__What this task involves__: Reproduce the material that follows, please, but only from its first line to the line containing "Enable creating a", inclusive.

__Record excerpts__:
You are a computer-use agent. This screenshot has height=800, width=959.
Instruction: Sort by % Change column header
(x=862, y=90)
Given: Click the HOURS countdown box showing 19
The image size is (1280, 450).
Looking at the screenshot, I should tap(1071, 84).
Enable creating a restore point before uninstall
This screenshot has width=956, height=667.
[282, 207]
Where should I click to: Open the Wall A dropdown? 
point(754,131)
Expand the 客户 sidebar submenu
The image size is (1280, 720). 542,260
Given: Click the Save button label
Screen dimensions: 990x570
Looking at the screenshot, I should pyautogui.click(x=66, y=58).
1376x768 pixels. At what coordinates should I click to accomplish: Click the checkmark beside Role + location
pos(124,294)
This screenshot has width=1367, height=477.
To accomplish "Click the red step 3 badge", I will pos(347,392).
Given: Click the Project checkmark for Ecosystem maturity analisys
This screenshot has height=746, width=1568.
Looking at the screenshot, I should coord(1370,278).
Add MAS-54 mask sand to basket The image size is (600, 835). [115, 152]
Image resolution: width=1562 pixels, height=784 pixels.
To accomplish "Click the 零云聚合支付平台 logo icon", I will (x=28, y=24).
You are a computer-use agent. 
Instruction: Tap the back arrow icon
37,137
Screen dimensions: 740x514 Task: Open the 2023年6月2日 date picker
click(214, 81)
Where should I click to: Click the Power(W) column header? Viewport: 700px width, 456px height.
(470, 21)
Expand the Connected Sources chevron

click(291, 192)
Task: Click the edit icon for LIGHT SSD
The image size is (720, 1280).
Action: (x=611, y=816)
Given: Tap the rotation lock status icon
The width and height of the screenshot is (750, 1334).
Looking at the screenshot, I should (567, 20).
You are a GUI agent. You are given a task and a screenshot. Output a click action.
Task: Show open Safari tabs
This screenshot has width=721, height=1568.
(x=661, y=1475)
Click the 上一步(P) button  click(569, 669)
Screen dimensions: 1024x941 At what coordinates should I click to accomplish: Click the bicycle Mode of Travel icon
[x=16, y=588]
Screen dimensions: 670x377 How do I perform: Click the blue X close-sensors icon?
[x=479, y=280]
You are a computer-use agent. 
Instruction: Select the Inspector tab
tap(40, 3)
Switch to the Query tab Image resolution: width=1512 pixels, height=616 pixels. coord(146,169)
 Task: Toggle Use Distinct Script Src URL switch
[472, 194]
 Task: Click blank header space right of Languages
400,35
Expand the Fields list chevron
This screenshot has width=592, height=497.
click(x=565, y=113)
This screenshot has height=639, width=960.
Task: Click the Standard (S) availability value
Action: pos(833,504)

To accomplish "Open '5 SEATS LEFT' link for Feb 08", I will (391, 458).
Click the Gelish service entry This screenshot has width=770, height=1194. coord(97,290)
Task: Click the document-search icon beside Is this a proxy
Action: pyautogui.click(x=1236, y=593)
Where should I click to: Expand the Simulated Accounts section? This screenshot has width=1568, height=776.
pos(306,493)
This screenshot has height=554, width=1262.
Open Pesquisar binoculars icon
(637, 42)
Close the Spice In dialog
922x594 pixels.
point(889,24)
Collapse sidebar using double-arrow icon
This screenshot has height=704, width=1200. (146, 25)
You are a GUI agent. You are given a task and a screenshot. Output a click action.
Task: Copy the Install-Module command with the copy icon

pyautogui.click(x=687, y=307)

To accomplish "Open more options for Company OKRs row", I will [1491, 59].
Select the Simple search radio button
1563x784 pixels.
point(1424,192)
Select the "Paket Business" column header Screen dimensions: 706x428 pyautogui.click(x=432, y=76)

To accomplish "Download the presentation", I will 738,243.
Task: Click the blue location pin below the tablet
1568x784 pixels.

__Result__:
You are a computer-use agent. This screenshot has height=800, width=959.
Instruction: Sort by % Change column header
(x=862, y=90)
Given: Click the HOURS countdown box showing 19
The image size is (1280, 450).
Looking at the screenshot, I should tap(1071, 84).
Enable creating a restore point before uninstall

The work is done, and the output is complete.